10 Avril 2023
Faire de l’irrévérence une fidélité à l’œuvre et à son message, et de l’écart le moyen de recentrer le propos : telle semble être la démarche de Jean-François Sivadier. Une démonstration magistrale où la compréhension le dispute au plaisir du théâtre.
Un décor indéterminé qu’on nous dit être Venise, un agencement de traverses qui expriment la transversalité qui caractérise la mise en scène. Un partout, un nulle part tout autant qu’un lieu qui nous transportera de Venise à Chypre sur l’équilibre instable de madriers qui s’inclinent, se dressent et se tournent pour figurer des espaces abstraits auxquels les personnages donnent corps. Un espace vide, qu’on enjambe, qu’on traverse au milieu d’un jeu de transparences qui cachent en même temps qu’elles révèlent, qui sont scintillement de l’eau dans les éclats lumineux du plastique ou rideau de pluie, métaphorique ou non selon le rôle qu’on leur fait jouer. À Venise, donc, deux jeunes gens, sur scène, établissent une connivence avec le public. Il est noir, elle non. Face au public, il lui fait répéter des phrases de bienvenue dans la langue de son pays, et elle s’applique, attentive à l’échange qui place chacun sur le terrain de l’autre. L’écart avec l’époque de Shakespeare est d’emblée marqué. C’est d’ici et maintenant que nous regardons la pièce qui, elle, nous renvoie un reflet de nous-mêmes.

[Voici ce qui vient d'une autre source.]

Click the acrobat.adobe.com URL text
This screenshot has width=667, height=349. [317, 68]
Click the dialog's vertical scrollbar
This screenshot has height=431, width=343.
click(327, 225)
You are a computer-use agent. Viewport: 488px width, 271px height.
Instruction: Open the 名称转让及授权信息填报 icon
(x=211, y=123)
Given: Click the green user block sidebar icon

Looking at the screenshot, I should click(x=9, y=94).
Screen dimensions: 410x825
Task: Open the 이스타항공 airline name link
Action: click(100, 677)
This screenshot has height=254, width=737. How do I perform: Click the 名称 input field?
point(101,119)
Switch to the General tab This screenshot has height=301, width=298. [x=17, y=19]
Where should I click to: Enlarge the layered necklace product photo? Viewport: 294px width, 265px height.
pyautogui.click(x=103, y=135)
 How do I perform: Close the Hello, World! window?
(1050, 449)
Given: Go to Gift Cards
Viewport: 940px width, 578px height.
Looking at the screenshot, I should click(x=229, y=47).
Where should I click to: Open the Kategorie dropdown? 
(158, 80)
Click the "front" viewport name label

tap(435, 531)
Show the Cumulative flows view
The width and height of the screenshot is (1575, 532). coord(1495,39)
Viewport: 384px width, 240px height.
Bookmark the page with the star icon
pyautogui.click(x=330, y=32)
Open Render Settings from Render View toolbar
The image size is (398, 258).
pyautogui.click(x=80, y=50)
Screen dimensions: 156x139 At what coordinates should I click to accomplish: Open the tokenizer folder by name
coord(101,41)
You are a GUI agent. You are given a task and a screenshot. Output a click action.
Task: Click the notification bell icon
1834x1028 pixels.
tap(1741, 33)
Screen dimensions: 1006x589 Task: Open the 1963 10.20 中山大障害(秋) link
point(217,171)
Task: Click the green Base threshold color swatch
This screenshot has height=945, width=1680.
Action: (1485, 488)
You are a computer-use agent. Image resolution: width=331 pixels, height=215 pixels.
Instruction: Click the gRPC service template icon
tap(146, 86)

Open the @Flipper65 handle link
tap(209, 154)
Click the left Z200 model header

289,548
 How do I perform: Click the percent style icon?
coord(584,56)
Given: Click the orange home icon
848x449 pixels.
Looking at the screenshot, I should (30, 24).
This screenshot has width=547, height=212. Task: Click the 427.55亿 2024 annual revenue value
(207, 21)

Tordre le cou au drame de la jalousie
L’histoire d'Othello a traversé les âges comme la fable d’un homme amoureux d’une jeune fille pure et innocente à la manière d’Ophélie, victime collatérale d’un mal qui s’empare de lui et dont le déclencheur-prétexte est la vengeance qu’exerce Iago à l’encontre d’Othello qui l'a écarté d’une promotion qu’il considère devoir lui revenir. Convaincu que sa femme le trompe et fou de jalousie, Othello finit par tuer son épouse. Racontée ainsi, l’histoire ressemble à des milliers d’autres rapportées par les rubriques de faits divers. Il suffit alors d’insister sur le fait qu’Othello est noir, et on ajoute aussitôt une connotation raciste qui remonte au temps – pas si lointain et même, peut-être, encore présent dans certaines têtes – où l’on pensait que le cerveau des noirs n’était pas configuré comme celui des Occidentaux, qu’ils étaient des êtres frustes, inférieurs, plus proches du singe que de l’homme. Faire jouer Othello par Adama Diop, comme le choisit Jean-François Sivadier, c’est prendre de front cette connotation implicite, jouer la provoc’ pour montrer une autre vérité, ce que le comédien réalise avec brio.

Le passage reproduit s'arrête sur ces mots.